UTSC is a strictly semesterly campus. the fall semester goes from September-December (with exams in December), the winter semester goes from January-April (with exams in April), and the summer semester goes from May-August (with exams in June and August for half-credit courses, and August for courses worth 1.0 credit).

my advice for preparation is that you 1) really do consider doing as much math as you can stomach. it will help you in the long run. 2) some people have good experiences at university and some people have not-so-good experiences, but i think that the following advice is helpful for pretty much anybody:

  • do not feel like you have to only do school while you’re in school. lots of first-years drop extra-curriculars, jobs, and hobbies in first year because they feel like they need more time to adjust to school and can’t do as much as they did in grade 12. it is true that you’ll need to use first year to adjust to university, but i’ve found that getting involved makes it easier to adjust, not more difficult. you can always drop things if you’ve taken on too much, but don’t hesitate to even try. getting involved helps you feel like you’re part of a community, which can make you feel more invested in your school work – and that’s good, not bad, for your academics.
  • sometimes you will fall asleep on your commute. don’t beat yourself up about it. you can’t always be doing readings on the train/bus.

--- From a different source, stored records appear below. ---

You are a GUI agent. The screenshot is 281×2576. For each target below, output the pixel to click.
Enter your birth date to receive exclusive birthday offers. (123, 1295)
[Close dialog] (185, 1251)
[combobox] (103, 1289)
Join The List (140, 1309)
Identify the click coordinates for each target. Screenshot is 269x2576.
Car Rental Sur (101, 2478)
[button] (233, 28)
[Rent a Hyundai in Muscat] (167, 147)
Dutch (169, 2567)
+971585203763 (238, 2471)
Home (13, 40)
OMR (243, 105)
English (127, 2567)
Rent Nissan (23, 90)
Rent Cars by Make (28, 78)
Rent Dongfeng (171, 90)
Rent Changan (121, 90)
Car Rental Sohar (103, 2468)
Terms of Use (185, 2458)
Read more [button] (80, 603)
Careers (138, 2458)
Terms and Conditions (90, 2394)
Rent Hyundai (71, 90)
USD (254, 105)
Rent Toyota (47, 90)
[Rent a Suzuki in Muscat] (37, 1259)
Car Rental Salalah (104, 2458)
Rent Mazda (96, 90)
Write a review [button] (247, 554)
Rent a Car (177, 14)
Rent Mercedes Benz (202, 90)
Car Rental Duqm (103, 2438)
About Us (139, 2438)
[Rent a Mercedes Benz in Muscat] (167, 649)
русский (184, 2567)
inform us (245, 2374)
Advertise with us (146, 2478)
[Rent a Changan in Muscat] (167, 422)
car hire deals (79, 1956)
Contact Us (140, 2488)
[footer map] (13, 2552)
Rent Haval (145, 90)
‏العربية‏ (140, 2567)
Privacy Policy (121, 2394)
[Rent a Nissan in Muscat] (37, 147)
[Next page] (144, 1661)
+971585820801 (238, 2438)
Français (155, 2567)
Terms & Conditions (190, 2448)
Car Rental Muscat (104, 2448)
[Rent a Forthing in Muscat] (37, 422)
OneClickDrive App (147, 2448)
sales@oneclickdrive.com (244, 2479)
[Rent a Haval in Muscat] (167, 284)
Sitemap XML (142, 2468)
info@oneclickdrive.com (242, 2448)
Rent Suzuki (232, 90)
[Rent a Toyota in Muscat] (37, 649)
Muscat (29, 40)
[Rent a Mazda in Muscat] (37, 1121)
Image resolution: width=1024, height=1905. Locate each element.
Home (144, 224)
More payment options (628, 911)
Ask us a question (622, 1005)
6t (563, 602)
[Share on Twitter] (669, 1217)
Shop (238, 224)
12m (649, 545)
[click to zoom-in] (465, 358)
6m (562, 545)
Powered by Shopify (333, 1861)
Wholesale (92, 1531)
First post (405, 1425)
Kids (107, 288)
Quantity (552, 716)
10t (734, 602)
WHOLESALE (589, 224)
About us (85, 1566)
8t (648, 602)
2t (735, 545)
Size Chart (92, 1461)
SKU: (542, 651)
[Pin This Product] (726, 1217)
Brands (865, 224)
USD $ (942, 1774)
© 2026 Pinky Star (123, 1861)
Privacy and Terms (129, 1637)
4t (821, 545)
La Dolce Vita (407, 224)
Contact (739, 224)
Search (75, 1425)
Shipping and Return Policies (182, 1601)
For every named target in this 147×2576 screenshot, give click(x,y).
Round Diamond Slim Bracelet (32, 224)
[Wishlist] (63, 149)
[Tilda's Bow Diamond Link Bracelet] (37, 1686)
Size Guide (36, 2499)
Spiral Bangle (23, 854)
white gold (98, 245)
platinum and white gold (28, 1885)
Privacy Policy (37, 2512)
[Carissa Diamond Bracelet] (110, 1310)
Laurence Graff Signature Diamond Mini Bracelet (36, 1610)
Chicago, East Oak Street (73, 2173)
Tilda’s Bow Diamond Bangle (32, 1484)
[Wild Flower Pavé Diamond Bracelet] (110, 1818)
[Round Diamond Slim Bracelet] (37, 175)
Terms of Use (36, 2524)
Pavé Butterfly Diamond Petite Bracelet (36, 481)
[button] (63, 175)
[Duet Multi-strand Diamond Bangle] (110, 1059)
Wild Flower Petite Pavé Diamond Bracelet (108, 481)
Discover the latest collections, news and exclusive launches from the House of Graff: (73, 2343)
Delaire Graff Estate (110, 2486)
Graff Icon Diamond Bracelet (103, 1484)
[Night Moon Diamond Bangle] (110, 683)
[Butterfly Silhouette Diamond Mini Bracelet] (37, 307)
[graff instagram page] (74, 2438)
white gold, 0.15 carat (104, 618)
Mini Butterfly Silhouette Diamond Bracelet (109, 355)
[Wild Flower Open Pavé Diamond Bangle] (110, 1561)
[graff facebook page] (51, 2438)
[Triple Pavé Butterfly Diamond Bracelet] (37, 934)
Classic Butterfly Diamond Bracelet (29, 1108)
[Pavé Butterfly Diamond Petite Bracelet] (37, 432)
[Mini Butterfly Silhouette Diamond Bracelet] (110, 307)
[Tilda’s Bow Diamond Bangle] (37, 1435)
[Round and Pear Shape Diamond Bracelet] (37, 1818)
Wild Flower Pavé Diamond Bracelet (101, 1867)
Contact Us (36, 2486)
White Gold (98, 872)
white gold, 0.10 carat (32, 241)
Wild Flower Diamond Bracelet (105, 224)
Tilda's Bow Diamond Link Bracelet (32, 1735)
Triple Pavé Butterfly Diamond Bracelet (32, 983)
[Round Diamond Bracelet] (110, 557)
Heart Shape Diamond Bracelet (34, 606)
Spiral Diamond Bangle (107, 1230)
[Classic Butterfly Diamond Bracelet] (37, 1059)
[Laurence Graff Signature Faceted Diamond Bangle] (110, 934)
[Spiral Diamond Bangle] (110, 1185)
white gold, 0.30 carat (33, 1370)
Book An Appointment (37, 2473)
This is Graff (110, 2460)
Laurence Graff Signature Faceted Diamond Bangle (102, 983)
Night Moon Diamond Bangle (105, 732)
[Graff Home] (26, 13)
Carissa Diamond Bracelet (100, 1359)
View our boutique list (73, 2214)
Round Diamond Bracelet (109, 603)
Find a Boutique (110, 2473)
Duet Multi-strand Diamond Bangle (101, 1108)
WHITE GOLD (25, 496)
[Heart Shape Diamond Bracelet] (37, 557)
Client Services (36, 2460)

  • ask questions!!!!! no one else knows what the heck they’re doing, either. you will not look stupid if you ask a question. this applies for classes but also just generally: if you have a question about university policy/procedure, ask it. do not just listen to what your friends are saying, because they are probably wrong. ask your registrar’s office. Google things. double check stuff.
  • take pride in your work. university is hard. you are doing a great job – even if sometimes it doesn’t feel like it.
  • plan ahead. listen, if you got through high school without an agenda or a calendar and you think you can pull the same thing in university, you are wrong. you will 100% for certain be more successful if you have some method by which to schedule your time, so find one that works for you, pronto.
  • let your plans change. medical school and law school are not the only options for your future. there are lots of challenging, fulfilling, well-paying, well-respected jobs that you’ve never heard of and that YOU CAN LOVE. and no one will think you are a failure for doing them. they will think you are an adult.
  • don’t give up. you will get a mark that you never got in high school. maybe you will get a lot of marks that you didn’t get in high school. firstly, that does not signal the end of your university career – first year does not have to foreshadow your second, third and fourth years. secondly: even if you do decide to leave, or transfer, or take a break from school, you are not giving up. as long as you are doing what’s right for you, you’re doing alright.
  • con hall classes suck, but they’re not forever.